Up through the line that contains "Impressum (238, 2198)", retype the entries exactly, beginning at the very first line.

(Beginning of SUPPLIED INFORMATION)

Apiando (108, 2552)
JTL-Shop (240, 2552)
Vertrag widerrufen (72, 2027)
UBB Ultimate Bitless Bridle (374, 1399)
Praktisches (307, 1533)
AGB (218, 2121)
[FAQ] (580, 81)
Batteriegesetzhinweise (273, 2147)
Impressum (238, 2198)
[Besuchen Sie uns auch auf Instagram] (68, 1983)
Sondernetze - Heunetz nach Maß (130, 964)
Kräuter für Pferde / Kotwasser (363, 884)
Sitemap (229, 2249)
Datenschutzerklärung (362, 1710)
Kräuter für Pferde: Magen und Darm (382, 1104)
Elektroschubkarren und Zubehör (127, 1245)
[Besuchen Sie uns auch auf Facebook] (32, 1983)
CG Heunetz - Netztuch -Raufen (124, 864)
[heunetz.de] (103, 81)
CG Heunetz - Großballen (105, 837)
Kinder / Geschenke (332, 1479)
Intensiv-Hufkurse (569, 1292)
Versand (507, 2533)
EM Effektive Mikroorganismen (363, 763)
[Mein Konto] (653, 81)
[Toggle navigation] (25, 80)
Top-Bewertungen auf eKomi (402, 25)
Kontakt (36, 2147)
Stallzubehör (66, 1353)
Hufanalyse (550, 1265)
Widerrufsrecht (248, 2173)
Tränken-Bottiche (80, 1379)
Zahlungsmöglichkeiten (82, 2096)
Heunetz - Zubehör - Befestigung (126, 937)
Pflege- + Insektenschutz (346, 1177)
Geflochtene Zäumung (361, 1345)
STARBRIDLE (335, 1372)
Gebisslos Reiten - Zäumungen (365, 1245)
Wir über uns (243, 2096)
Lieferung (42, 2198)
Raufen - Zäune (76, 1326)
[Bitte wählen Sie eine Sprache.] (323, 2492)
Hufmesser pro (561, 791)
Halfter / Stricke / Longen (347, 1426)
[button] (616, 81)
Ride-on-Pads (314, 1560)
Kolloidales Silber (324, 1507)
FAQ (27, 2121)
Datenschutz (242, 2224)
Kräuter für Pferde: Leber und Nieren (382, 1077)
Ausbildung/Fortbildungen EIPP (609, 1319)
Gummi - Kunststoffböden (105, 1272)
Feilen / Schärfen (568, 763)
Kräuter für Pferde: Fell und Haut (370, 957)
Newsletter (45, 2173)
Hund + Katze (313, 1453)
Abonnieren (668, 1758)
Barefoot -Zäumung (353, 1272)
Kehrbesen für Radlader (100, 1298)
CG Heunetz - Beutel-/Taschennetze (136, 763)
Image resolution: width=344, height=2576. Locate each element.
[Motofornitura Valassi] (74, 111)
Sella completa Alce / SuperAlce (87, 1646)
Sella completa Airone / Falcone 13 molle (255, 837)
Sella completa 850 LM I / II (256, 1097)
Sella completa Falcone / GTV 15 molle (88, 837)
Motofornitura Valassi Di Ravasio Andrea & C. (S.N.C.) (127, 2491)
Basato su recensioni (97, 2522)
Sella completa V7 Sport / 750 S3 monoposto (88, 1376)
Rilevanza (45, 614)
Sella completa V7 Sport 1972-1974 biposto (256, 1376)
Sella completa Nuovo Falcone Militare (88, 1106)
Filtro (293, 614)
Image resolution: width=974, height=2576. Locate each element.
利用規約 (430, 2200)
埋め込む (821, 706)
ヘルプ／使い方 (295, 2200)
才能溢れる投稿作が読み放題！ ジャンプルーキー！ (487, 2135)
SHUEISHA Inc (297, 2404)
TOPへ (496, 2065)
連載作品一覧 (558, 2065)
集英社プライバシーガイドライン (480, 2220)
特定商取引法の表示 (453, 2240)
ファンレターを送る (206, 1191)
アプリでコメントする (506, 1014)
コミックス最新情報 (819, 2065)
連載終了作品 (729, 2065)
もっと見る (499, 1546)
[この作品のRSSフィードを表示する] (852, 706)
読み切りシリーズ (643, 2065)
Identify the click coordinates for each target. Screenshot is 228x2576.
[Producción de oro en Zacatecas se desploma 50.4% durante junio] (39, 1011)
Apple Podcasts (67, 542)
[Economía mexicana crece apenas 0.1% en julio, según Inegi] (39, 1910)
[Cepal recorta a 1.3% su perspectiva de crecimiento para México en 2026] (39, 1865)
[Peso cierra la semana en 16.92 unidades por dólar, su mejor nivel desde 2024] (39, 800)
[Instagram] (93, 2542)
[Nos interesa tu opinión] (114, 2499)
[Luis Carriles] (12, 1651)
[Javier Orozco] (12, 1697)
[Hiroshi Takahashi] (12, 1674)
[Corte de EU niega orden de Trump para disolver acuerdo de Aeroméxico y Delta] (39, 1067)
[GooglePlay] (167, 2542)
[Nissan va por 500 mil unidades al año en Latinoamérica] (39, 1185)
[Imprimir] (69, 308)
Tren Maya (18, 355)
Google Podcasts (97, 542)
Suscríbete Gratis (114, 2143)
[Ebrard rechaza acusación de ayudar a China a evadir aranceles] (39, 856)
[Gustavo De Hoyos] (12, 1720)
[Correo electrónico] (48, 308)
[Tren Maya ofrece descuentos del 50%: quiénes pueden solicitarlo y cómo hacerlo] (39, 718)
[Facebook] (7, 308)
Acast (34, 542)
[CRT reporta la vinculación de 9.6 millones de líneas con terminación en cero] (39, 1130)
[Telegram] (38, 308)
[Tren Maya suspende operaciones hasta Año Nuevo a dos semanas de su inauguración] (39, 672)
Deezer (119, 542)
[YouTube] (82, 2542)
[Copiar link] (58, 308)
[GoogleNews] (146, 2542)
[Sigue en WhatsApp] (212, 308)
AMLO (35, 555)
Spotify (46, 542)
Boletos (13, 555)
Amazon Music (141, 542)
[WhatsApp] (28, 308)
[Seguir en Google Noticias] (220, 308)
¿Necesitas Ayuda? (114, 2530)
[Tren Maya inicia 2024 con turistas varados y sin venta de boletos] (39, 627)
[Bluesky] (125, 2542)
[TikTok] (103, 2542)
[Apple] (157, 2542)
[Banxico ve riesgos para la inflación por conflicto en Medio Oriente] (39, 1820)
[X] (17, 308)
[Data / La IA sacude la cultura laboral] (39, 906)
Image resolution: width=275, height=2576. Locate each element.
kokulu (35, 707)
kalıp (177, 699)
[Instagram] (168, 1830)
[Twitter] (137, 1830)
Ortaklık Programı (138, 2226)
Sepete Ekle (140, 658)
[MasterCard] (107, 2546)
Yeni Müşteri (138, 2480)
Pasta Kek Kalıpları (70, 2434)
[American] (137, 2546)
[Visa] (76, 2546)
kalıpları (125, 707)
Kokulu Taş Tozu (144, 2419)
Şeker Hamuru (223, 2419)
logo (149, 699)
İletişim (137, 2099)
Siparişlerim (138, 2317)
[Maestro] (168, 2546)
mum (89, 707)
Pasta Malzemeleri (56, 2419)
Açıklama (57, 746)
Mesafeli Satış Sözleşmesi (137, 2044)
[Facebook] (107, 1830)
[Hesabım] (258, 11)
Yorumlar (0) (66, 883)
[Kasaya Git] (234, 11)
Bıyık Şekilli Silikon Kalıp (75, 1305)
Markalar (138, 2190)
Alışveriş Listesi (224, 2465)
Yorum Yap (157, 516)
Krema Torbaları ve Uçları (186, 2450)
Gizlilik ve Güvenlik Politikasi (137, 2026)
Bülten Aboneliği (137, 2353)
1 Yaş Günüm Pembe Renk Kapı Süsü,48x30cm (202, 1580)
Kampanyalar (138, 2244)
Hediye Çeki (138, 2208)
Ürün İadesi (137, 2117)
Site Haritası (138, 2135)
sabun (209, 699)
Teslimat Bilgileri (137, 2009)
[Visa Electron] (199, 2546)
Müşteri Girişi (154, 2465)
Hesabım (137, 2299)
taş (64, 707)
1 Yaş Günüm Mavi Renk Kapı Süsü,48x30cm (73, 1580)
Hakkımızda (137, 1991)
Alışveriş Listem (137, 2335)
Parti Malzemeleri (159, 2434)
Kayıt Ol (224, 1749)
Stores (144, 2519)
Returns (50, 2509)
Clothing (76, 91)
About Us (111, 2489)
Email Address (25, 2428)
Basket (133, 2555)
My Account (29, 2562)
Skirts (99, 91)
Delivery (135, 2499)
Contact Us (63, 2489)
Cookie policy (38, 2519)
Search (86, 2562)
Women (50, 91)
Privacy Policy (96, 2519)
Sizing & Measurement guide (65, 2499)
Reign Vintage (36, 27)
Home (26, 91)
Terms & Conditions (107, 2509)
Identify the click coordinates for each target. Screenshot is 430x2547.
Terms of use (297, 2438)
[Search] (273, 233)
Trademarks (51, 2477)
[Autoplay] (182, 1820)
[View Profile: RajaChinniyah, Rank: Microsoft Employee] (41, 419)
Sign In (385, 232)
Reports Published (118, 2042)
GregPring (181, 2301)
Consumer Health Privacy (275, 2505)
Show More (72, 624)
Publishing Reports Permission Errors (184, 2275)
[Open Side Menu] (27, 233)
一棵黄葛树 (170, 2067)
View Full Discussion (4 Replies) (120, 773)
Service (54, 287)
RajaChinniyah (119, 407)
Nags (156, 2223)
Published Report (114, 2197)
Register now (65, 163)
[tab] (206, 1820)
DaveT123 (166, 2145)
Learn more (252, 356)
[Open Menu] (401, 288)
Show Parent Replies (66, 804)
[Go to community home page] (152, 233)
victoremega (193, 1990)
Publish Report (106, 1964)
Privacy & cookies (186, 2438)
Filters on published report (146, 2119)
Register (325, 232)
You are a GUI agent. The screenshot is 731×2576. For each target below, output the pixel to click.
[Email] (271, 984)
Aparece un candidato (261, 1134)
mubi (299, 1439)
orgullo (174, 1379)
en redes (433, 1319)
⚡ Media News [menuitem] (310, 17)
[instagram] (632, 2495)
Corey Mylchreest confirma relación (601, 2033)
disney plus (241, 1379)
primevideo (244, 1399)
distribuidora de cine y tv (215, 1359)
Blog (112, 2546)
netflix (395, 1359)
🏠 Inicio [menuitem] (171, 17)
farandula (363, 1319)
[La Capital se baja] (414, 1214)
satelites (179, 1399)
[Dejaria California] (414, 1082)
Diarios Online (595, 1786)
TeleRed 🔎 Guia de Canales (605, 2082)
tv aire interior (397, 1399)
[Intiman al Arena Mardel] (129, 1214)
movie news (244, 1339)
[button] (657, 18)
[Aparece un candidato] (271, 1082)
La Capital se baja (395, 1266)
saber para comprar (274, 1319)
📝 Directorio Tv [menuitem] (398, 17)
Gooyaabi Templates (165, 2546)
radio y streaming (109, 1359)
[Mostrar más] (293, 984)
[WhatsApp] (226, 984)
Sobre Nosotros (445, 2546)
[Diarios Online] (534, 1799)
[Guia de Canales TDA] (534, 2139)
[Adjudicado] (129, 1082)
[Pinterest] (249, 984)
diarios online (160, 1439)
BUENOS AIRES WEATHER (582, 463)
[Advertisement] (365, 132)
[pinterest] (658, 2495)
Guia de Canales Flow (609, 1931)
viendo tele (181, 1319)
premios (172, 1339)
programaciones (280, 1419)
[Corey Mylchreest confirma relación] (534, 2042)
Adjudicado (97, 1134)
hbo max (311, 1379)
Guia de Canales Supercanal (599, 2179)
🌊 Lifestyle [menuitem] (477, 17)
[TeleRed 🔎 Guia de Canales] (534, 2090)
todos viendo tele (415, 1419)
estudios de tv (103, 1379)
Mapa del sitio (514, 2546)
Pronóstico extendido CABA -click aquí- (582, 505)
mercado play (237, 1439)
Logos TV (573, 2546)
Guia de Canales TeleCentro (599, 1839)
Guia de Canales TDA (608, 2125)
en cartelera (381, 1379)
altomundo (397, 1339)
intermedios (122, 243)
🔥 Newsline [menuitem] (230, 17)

(End of SUPPLIED INFORMATION)

## ANSWER BOX
Apiando (108, 2552)
JTL-Shop (240, 2552)
Vertrag widerrufen (72, 2027)
UBB Ultimate Bitless Bridle (374, 1399)
Praktisches (307, 1533)
AGB (218, 2121)
[FAQ] (580, 81)
Batteriegesetzhinweise (273, 2147)
Impressum (238, 2198)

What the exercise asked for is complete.